A small library may properly shelve such scientific books as would especially benefit its working constituency, but could not think of patent reports. This is a luxury for the large libraries only, with present and prospective space to spare. Floor space is necessary for readers, with tables large and plentiful enough for many large volumes and plates outspread. Shelf room is needed around the walls or in alcoves, on the ground floor for the octavos, above for the larger books. Where the stories of the building have been already made lofty (it would not be necessary to have them lofty for this room alone), a favorite form has recurred to the first American “typical plan,” to have around the walls tiers of alcoves and galleries combined, about the only place this discredited arrangement survives.
Where the height of stories does not invite this form, such rooms can well take a frequent law library phase, with tables near front windows and combinations of wall shelving and wall cases opposite the windows, narrow alcoves as it were, for book storage, but not for readers.
Here seems an excellent opportunity to install some form of the new sliding cases, say a row of such cases along an inner blind wall, with tables and chairs toward the windows.
Public Documents. “Pub. Docs.” are a burden on all libraries. They are the first gift to small village libraries, the accumulating gifts to growing libraries, the incubus on large libraries, and yet all feel obliged to keep at least part of them. Some of the national and state publications are very valuable, when distributed throughout the classes to which they belong; but of the large mass of records which ought to be preserved somewhere, what shall be retained, and where shall it be kept?
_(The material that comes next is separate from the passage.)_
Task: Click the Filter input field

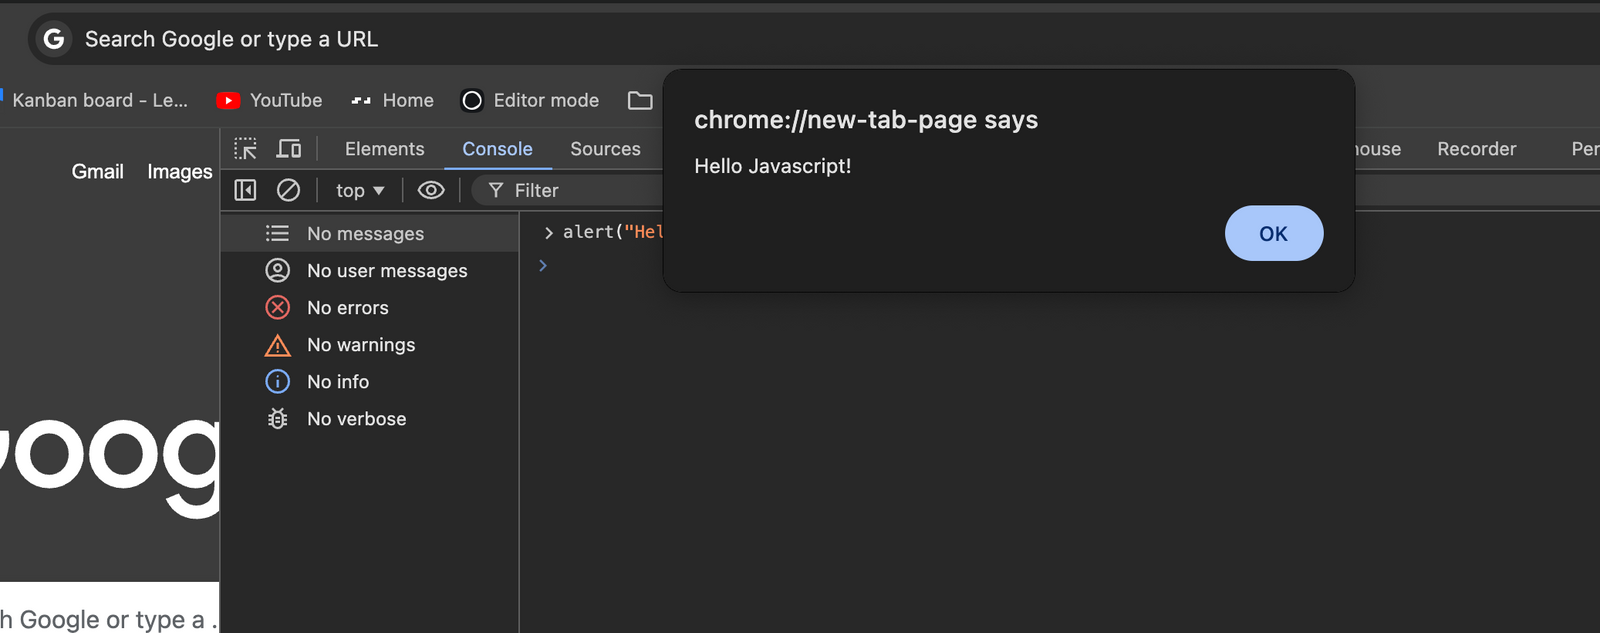Action: click(580, 190)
“Do not waste time, in the early days of the library, in securing public documents, save a few of purely local value. Take them if offered and store them.”—Dana.[349]
See the sensible suggestions of Bostwick:[350] “Government documents are a bugbear to many libraries.... We have some getting more than they want, others that have to buy them. The library of moderate size, not a repository, is inclined to disregard all government publications, which is a pity. The large library will shelve everything.”
A serious problem in planning is where to stow this superfluity without interfering with essentials.
In an old house closets, upper stories and dry cellars can be fitted with fixed wooden shelving (for the sets are of uniform or similar sizes), some for octavos, some for quartos. New buildings may have a room or rooms assigned almost anywhere out of the way, even in the center of cellar or attic, with only artificial light. If the original or duplicates of the most important volumes are shelved under subjects elsewhere, the use of pub. docs. will be so infrequent that their location is a subordinate question.